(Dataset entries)
>>>>>
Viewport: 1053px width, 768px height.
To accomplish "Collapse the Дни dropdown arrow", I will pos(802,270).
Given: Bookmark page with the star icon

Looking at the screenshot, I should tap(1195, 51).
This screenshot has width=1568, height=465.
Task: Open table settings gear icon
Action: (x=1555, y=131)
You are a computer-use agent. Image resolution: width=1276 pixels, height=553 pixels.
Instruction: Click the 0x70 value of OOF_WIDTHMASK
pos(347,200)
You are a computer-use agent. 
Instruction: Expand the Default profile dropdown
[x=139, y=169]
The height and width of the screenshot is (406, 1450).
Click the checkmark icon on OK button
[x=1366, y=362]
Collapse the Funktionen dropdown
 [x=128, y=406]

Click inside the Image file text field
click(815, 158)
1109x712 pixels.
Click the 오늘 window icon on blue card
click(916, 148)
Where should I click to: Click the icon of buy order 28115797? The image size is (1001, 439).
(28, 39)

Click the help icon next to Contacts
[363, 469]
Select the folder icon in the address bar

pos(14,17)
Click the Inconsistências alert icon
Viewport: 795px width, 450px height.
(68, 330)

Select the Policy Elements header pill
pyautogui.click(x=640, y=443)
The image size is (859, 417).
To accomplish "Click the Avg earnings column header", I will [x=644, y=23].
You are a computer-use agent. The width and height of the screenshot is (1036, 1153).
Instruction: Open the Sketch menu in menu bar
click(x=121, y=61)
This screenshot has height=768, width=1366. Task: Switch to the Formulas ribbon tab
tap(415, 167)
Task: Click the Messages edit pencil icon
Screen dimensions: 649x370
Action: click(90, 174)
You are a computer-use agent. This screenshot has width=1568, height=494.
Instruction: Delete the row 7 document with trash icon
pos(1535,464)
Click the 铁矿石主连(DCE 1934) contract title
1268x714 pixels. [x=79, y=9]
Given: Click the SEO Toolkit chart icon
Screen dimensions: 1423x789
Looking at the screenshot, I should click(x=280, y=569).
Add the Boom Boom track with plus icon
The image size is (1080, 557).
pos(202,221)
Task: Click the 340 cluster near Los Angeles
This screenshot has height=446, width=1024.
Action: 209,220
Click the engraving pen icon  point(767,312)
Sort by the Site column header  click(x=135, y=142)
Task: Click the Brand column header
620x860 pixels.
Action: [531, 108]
<<<<<
## [TASK INSTRUCTIONS]
Your answer is the line containing "The image size is (1080, 557)." plus every line after it through the end of the entries, given again exactly and alone.

## [REPLY]
The image size is (1080, 557).
pos(202,221)
Task: Click the 340 cluster near Los Angeles
This screenshot has height=446, width=1024.
Action: 209,220
Click the engraving pen icon  point(767,312)
Sort by the Site column header  click(x=135, y=142)
Task: Click the Brand column header
620x860 pixels.
Action: [531, 108]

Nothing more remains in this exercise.